A PCR assay to quantify patterns of HBV transcription.

Hepatitis B virus (HBV) is the prototype member of the family Hepadnaviridae and replicates via episomal copies of a covalently closed circular DNA (cccDNA) genome of approximately 3.2 kb. The chromatinization of this small viral genome, with overlapping open reading frames and regulatory elements, suggests an important role for epigenetic pathways to regulate HBV transcription. However, the host pathways that regulate HBV transcription and the temporal nature of promoter usage in infected cells are not well understood, in part due to the compact genome structure and overlapping open reading frames. To address this we developed a simple and cost-effective PCR assay to quantify the major viral RNAs and validated this technique using current state-of-art de novo HBV infection model systems. Our PCR method is three orders of magnitude more sensitive than Northern blot and requires relatively small amounts of starting material, making this an attractive tool for assessing HBV transcription.

Introduction

Hepatitis B virus (HBV) is a global health problem, with more than 250 million people chronically infected and at least 880  000 deaths per year from HBV-related liver diseases such as cirrhosis and hepatocellular carcinoma (WHO, Global hepatitis Report 2017, https://www.who.int/hepatitis/publications/global-hepatitis-report2017/en/). Currently available treatments suppress viral replication but are not curative, largely due to the persistence of the cccDNA transcriptional template in hepatocytes [1]. The recent success of antiviral drugs for treating hepatitis C virus infection has shown that curative therapies for hepatitis viruses are possible, providing a growing impetus to identify improved therapies for HBV [2].
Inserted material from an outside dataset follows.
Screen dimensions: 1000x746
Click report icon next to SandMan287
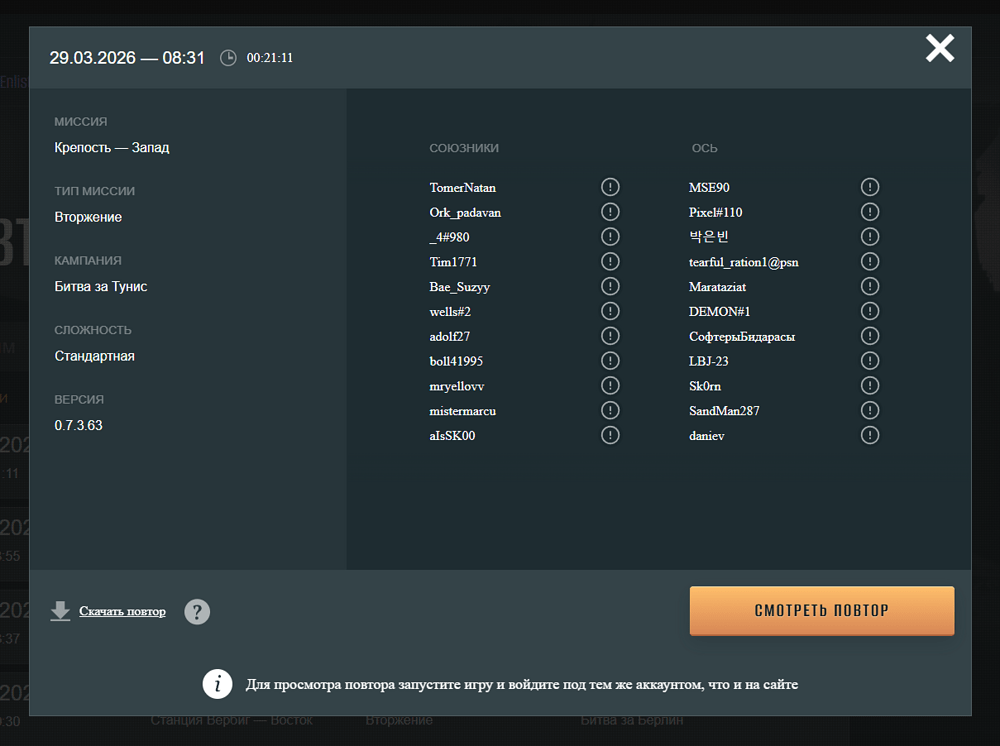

HBV replication is primarily determined by the size of the cccDNA pool and its transcriptional activity [3]. cccDNA associates with chromatin and is frequently referred to as a viral mini-chromosome, where gene transcription is regulated by DNA methylation and epigenetic modifications to bound histones [4-6]. The chromatinization of this small episomal viral genome, with overlapping open reading frames and regulatory elements, suggests an important role for epigenetic pathways in regulating HBV transcription [7-9]. Recent studies highlight the role of host pathways in regulating the DNA epigenome of many viruses and indicate new pathways for anti-viral intervention [10, 11].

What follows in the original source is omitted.